▶ **HOW TO COMPLETE THIS TASK**
Repeat the records below verbatim.

********************

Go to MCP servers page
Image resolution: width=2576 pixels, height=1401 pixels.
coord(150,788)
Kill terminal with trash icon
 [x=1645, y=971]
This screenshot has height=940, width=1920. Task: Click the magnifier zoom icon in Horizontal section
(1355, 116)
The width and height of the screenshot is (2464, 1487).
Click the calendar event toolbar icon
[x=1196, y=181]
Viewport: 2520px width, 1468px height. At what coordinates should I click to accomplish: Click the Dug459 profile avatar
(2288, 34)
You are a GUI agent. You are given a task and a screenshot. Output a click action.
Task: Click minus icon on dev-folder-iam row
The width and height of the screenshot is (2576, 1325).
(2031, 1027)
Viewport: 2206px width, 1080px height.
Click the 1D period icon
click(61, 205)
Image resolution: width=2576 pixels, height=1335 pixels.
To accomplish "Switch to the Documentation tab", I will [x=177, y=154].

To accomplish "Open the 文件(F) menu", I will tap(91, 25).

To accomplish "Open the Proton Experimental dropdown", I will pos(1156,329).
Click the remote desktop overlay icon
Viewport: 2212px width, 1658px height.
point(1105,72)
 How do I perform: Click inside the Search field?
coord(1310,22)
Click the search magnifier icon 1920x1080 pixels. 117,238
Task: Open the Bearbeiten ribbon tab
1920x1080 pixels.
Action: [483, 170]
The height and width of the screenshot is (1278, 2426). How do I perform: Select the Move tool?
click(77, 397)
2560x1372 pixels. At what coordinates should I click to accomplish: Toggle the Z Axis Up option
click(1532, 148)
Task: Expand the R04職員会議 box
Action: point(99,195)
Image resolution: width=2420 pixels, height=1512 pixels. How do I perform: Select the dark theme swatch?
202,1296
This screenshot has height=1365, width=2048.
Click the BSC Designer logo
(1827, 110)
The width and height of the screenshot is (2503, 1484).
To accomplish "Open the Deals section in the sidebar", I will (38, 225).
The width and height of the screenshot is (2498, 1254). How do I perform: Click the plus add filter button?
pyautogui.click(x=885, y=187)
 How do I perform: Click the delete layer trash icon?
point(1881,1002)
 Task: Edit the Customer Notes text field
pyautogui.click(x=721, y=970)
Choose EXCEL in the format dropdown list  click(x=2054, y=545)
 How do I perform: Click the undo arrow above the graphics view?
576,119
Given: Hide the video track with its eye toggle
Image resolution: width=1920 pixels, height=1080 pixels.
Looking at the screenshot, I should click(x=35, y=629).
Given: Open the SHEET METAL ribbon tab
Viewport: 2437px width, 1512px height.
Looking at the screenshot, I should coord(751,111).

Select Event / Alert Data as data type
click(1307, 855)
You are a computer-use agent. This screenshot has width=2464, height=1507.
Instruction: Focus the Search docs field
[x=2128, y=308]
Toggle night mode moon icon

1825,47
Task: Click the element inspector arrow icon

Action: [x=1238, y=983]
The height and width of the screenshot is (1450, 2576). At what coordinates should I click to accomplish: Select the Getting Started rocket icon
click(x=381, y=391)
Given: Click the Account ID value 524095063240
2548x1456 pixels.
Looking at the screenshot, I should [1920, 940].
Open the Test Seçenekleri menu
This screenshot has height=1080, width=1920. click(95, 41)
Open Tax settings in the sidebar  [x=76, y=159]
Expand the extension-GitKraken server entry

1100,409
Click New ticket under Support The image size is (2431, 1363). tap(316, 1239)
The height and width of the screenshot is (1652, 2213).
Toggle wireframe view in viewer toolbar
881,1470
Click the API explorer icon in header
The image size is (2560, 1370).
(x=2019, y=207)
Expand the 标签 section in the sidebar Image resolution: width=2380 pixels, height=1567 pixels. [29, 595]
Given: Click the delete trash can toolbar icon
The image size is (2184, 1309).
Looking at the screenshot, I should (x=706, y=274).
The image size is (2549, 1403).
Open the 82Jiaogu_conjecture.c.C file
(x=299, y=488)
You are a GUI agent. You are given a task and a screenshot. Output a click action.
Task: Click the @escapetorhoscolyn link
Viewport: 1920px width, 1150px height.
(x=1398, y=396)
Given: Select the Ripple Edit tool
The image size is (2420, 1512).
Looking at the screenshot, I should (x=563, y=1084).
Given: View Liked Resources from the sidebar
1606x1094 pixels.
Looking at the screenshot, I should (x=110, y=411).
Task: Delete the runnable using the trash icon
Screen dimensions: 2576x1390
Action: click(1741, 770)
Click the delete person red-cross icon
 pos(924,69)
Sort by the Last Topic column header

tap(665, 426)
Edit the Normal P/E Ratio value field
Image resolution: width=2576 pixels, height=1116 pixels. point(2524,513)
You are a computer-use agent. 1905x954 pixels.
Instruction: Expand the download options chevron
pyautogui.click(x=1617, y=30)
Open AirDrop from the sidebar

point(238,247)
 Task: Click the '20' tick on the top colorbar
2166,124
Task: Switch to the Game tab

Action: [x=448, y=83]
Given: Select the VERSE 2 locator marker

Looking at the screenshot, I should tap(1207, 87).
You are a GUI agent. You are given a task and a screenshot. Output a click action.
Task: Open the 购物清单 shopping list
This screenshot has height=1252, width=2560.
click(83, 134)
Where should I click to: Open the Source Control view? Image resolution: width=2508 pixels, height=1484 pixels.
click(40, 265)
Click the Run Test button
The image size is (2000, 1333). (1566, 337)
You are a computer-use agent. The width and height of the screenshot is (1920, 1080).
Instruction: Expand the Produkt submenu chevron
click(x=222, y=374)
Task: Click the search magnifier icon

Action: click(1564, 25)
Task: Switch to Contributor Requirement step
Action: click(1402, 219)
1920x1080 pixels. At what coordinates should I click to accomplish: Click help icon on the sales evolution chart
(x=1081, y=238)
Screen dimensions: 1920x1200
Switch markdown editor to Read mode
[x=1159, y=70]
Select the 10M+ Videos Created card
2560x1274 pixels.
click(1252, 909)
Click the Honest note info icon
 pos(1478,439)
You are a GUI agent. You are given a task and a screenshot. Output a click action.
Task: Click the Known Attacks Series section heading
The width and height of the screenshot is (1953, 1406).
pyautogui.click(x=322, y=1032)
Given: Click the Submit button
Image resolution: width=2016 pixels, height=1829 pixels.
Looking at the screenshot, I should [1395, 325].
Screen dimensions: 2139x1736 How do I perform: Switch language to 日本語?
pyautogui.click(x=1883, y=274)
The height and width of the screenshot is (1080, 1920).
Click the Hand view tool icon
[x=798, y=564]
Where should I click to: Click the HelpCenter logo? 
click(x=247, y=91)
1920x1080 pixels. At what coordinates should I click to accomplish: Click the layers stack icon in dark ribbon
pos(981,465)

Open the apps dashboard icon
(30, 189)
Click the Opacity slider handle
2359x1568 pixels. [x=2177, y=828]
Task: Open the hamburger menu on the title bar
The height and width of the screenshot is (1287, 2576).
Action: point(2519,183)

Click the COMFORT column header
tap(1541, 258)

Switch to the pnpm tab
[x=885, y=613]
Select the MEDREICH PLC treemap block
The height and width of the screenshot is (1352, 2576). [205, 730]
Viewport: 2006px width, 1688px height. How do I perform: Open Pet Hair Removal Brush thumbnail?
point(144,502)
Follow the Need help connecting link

********************

▶ **ANSWER AREA**
Go to MCP servers page
Image resolution: width=2576 pixels, height=1401 pixels.
coord(150,788)
Kill terminal with trash icon
 [x=1645, y=971]
This screenshot has height=940, width=1920. Task: Click the magnifier zoom icon in Horizontal section
(1355, 116)
The width and height of the screenshot is (2464, 1487).
Click the calendar event toolbar icon
[x=1196, y=181]
Viewport: 2520px width, 1468px height. At what coordinates should I click to accomplish: Click the Dug459 profile avatar
(2288, 34)
You are a GUI agent. You are given a task and a screenshot. Output a click action.
Task: Click minus icon on dev-folder-iam row
The width and height of the screenshot is (2576, 1325).
(2031, 1027)
Viewport: 2206px width, 1080px height.
Click the 1D period icon
click(61, 205)
Image resolution: width=2576 pixels, height=1335 pixels.
To accomplish "Switch to the Documentation tab", I will [x=177, y=154].

To accomplish "Open the 文件(F) menu", I will tap(91, 25).

To accomplish "Open the Proton Experimental dropdown", I will pos(1156,329).
Click the remote desktop overlay icon
Viewport: 2212px width, 1658px height.
point(1105,72)
 How do I perform: Click inside the Search field?
coord(1310,22)
Click the search magnifier icon 1920x1080 pixels. 117,238
Task: Open the Bearbeiten ribbon tab
1920x1080 pixels.
Action: [483, 170]
The height and width of the screenshot is (1278, 2426). How do I perform: Select the Move tool?
click(77, 397)
2560x1372 pixels. At what coordinates should I click to accomplish: Toggle the Z Axis Up option
click(1532, 148)
Task: Expand the R04職員会議 box
Action: point(99,195)
Image resolution: width=2420 pixels, height=1512 pixels. How do I perform: Select the dark theme swatch?
202,1296
This screenshot has height=1365, width=2048.
Click the BSC Designer logo
(1827, 110)
The width and height of the screenshot is (2503, 1484).
To accomplish "Open the Deals section in the sidebar", I will (38, 225).
The width and height of the screenshot is (2498, 1254). How do I perform: Click the plus add filter button?
pyautogui.click(x=885, y=187)
 How do I perform: Click the delete layer trash icon?
point(1881,1002)
 Task: Edit the Customer Notes text field
pyautogui.click(x=721, y=970)
Choose EXCEL in the format dropdown list  click(x=2054, y=545)
 How do I perform: Click the undo arrow above the graphics view?
576,119
Given: Hide the video track with its eye toggle
Image resolution: width=1920 pixels, height=1080 pixels.
Looking at the screenshot, I should click(x=35, y=629).
Given: Open the SHEET METAL ribbon tab
Viewport: 2437px width, 1512px height.
Looking at the screenshot, I should coord(751,111).

Select Event / Alert Data as data type
click(1307, 855)
You are a computer-use agent. This screenshot has width=2464, height=1507.
Instruction: Focus the Search docs field
[x=2128, y=308]
Toggle night mode moon icon

1825,47
Task: Click the element inspector arrow icon

Action: [x=1238, y=983]
The height and width of the screenshot is (1450, 2576). At what coordinates should I click to accomplish: Select the Getting Started rocket icon
click(x=381, y=391)
Given: Click the Account ID value 524095063240
2548x1456 pixels.
Looking at the screenshot, I should [1920, 940].
Open the Test Seçenekleri menu
This screenshot has height=1080, width=1920. click(95, 41)
Open Tax settings in the sidebar  [x=76, y=159]
Expand the extension-GitKraken server entry

1100,409
Click New ticket under Support The image size is (2431, 1363). tap(316, 1239)
The height and width of the screenshot is (1652, 2213).
Toggle wireframe view in viewer toolbar
881,1470
Click the API explorer icon in header
The image size is (2560, 1370).
(x=2019, y=207)
Expand the 标签 section in the sidebar Image resolution: width=2380 pixels, height=1567 pixels. [29, 595]
Given: Click the delete trash can toolbar icon
The image size is (2184, 1309).
Looking at the screenshot, I should (x=706, y=274).
The image size is (2549, 1403).
Open the 82Jiaogu_conjecture.c.C file
(x=299, y=488)
You are a GUI agent. You are given a task and a screenshot. Output a click action.
Task: Click the @escapetorhoscolyn link
Viewport: 1920px width, 1150px height.
(x=1398, y=396)
Given: Select the Ripple Edit tool
The image size is (2420, 1512).
Looking at the screenshot, I should (x=563, y=1084).
Given: View Liked Resources from the sidebar
1606x1094 pixels.
Looking at the screenshot, I should (x=110, y=411).
Task: Delete the runnable using the trash icon
Screen dimensions: 2576x1390
Action: click(1741, 770)
Click the delete person red-cross icon
 pos(924,69)
Sort by the Last Topic column header

tap(665, 426)
Edit the Normal P/E Ratio value field
Image resolution: width=2576 pixels, height=1116 pixels. point(2524,513)
You are a computer-use agent. 1905x954 pixels.
Instruction: Expand the download options chevron
pyautogui.click(x=1617, y=30)
Open AirDrop from the sidebar

point(238,247)
 Task: Click the '20' tick on the top colorbar
2166,124
Task: Switch to the Game tab

Action: [x=448, y=83]
Given: Select the VERSE 2 locator marker

Looking at the screenshot, I should tap(1207, 87).
You are a GUI agent. You are given a task and a screenshot. Output a click action.
Task: Open the 购物清单 shopping list
This screenshot has height=1252, width=2560.
click(83, 134)
Where should I click to: Open the Source Control view? Image resolution: width=2508 pixels, height=1484 pixels.
click(40, 265)
Click the Run Test button
The image size is (2000, 1333). (1566, 337)
You are a computer-use agent. The width and height of the screenshot is (1920, 1080).
Instruction: Expand the Produkt submenu chevron
click(x=222, y=374)
Task: Click the search magnifier icon

Action: click(1564, 25)
Task: Switch to Contributor Requirement step
Action: click(1402, 219)
1920x1080 pixels. At what coordinates should I click to accomplish: Click help icon on the sales evolution chart
(x=1081, y=238)
Screen dimensions: 1920x1200
Switch markdown editor to Read mode
[x=1159, y=70]
Select the 10M+ Videos Created card
2560x1274 pixels.
click(1252, 909)
Click the Honest note info icon
 pos(1478,439)
You are a GUI agent. You are given a task and a screenshot. Output a click action.
Task: Click the Known Attacks Series section heading
The width and height of the screenshot is (1953, 1406).
pyautogui.click(x=322, y=1032)
Given: Click the Submit button
Image resolution: width=2016 pixels, height=1829 pixels.
Looking at the screenshot, I should [1395, 325].
Screen dimensions: 2139x1736 How do I perform: Switch language to 日本語?
pyautogui.click(x=1883, y=274)
The height and width of the screenshot is (1080, 1920).
Click the Hand view tool icon
[x=798, y=564]
Where should I click to: Click the HelpCenter logo? 
click(x=247, y=91)
1920x1080 pixels. At what coordinates should I click to accomplish: Click the layers stack icon in dark ribbon
pos(981,465)

Open the apps dashboard icon
(30, 189)
Click the Opacity slider handle
2359x1568 pixels. [x=2177, y=828]
Task: Open the hamburger menu on the title bar
The height and width of the screenshot is (1287, 2576).
Action: point(2519,183)

Click the COMFORT column header
tap(1541, 258)

Switch to the pnpm tab
[x=885, y=613]
Select the MEDREICH PLC treemap block
The height and width of the screenshot is (1352, 2576). [205, 730]
Viewport: 2006px width, 1688px height. How do I perform: Open Pet Hair Removal Brush thumbnail?
point(144,502)
Follow the Need help connecting link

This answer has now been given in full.